What to do: Write out only the lines in the stretch from the one containing "The width and" through the one containing "pos(269,208)", every word kept, and add 47 to each coordinate.
-- START Data provided --
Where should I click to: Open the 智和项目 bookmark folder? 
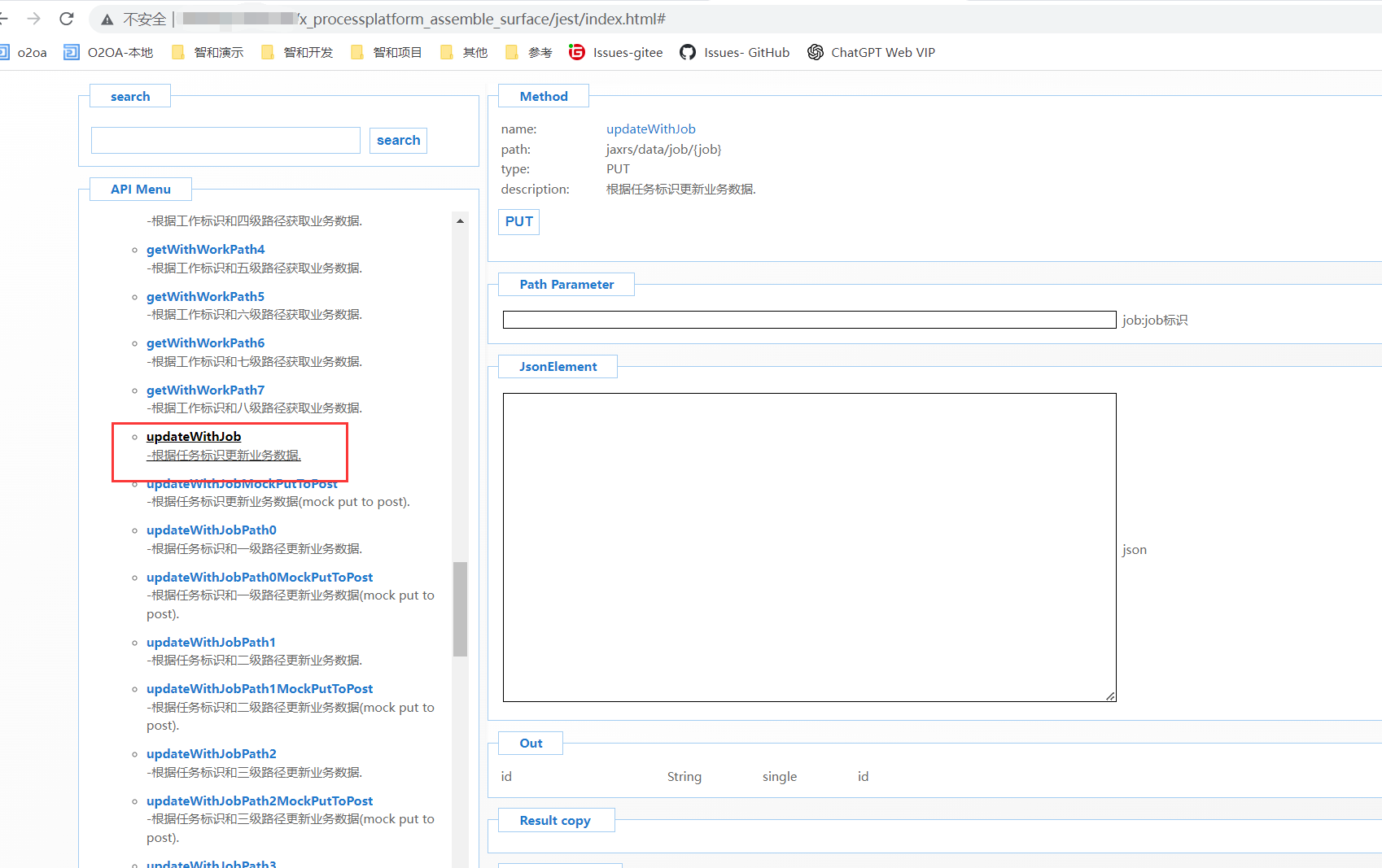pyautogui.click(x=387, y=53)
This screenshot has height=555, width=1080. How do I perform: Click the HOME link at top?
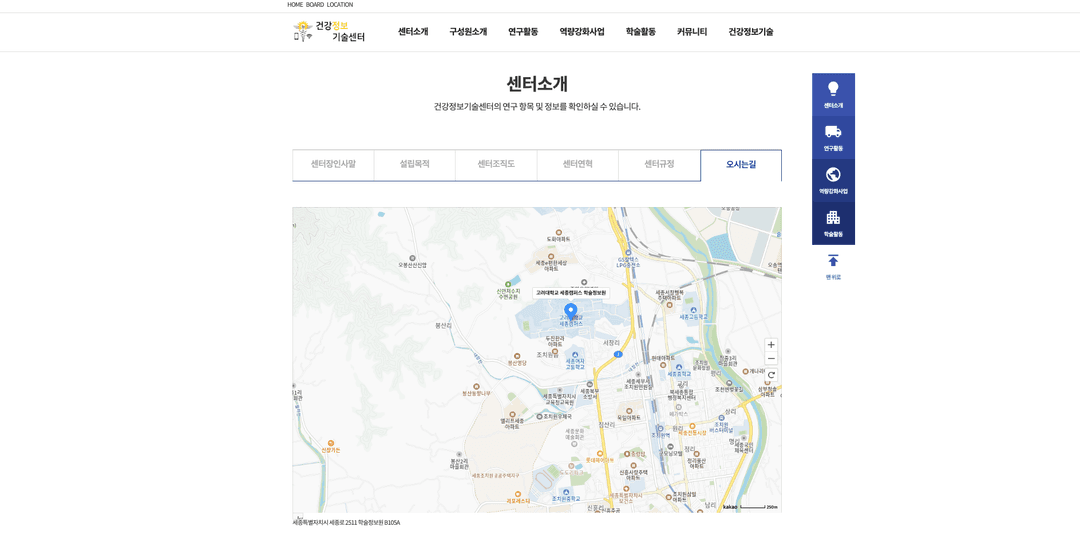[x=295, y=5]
-- END Data provided --
-- START Data provided --
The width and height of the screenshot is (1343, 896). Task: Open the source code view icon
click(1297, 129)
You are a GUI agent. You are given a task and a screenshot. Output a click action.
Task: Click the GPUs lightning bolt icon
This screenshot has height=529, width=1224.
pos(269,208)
-- END Data provided --
Task solution:
The width and height of the screenshot is (1343, 896). Task: Open the source code view icon
click(1344, 176)
You are a GUI agent. You are given a task and a screenshot. Output a click action.
Task: Click the GPUs lightning bolt icon
This screenshot has height=529, width=1224.
pos(316,255)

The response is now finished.